ベットの枕元に置いてあったバイザーの様なものーーーフルダイブマシン〝アミュスフィア〟を手に取る。ソードアート・オンラインの時に使われた〝ナーヴギア〟の後続機であるそれは、〝ナーヴギア〟の様なアバターのHPと連動して人間の脳を焼く機能は備わっていない。

 

 

「……リンク・スタート」

 

 

〝アミュスフィア〟を被って横になり、起動文句を口にすれば意識が現実から仮想現実の世界に送り込まれる。

 

 

辿り着いた先は近未来的な風景の街の中。
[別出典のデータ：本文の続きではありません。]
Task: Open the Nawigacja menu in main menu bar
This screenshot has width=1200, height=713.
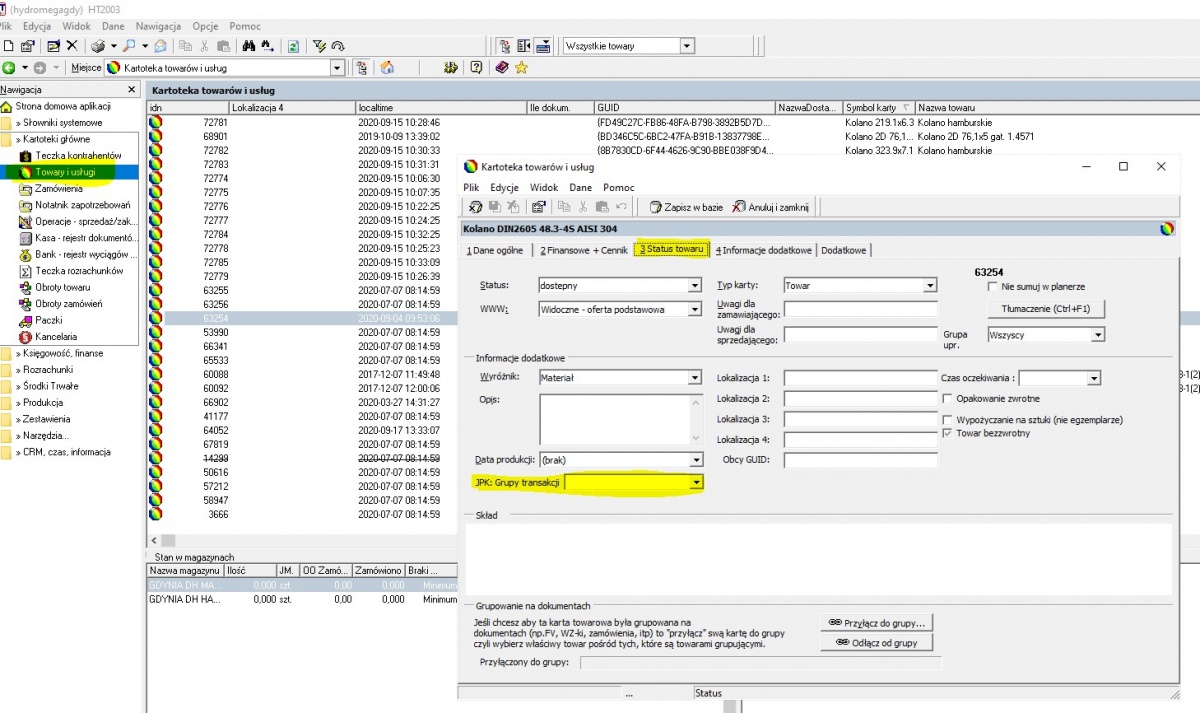Action: (158, 24)
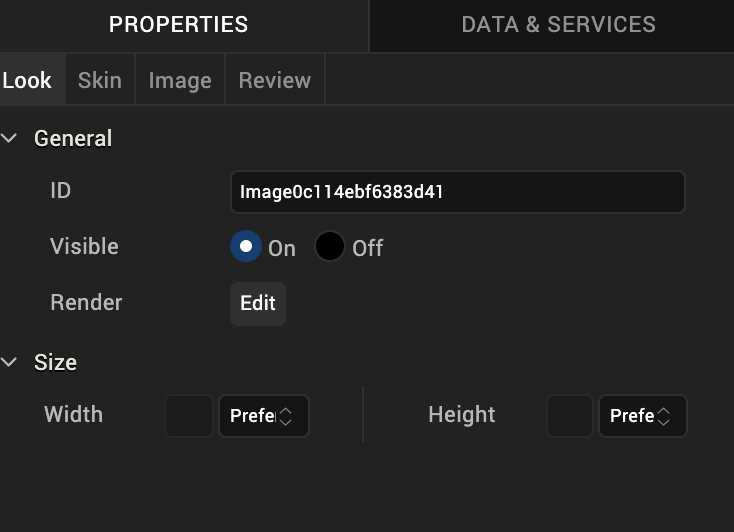Click the Width value input box

pos(189,416)
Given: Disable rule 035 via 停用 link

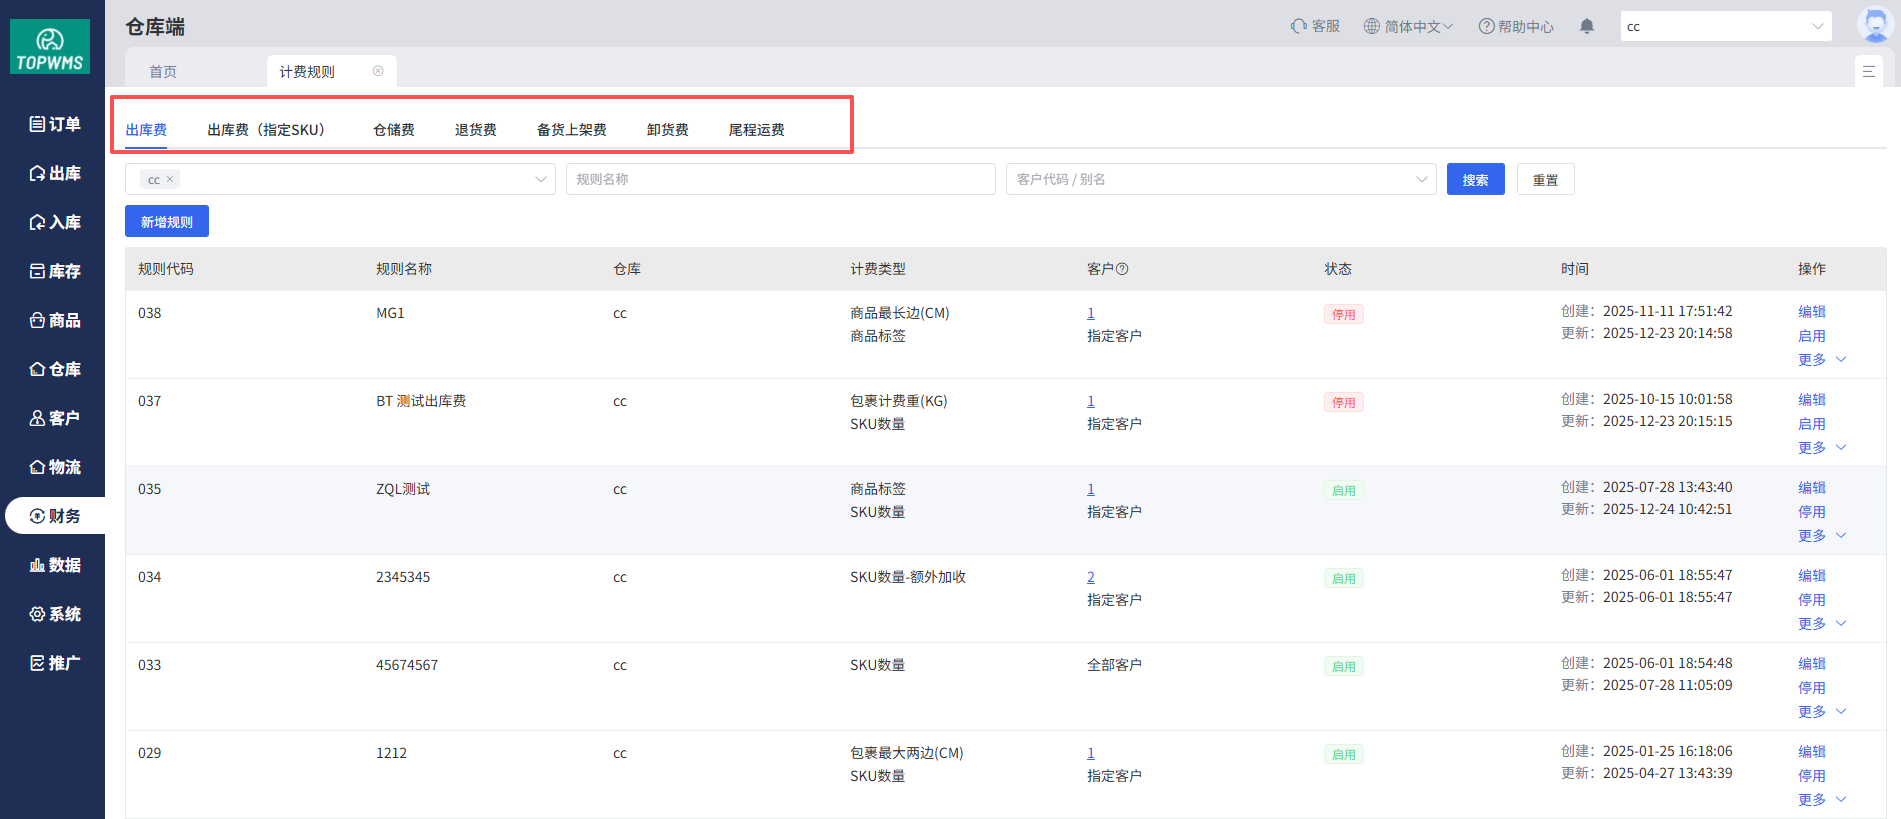Looking at the screenshot, I should [x=1811, y=512].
誰もが防弾、防刃のある服を着ていて、店で買ったのか銃を見せて楽しげに話し合っている。

 

 

この世界はガンゲイル・オンラインというゲームの世界で、ソードアート・オンラインが剣をモチーフにした世界観ならば、ガンゲイル・オンラインは銃をモチーフにした世界観となっている。トラウマの克服の為に弟に誘われてやってみたのだが俺に合っていたらしく、弟よりも強くなってしまった。

 

 

そして何より銃は良い。剣の様に手に感触が残らないし、顔を撃てば死に顔を見ることは無い。

 

 

「行く、か……」

 

 

リアルと同じ様に、どもった様な口調で独り言をボヤきながらプレイヤーネーム〝Sterben(ステルベン)〟の身体を動かしてフィールドへと向かう。

 

 

 






刃物に対してトラウマ持ちの主人公。てかSAO生還者なら刃物恐怖症くらい持っててもおかしく無いと思うの。


そして主人公、まさかのPoHニキ撃破というMVP。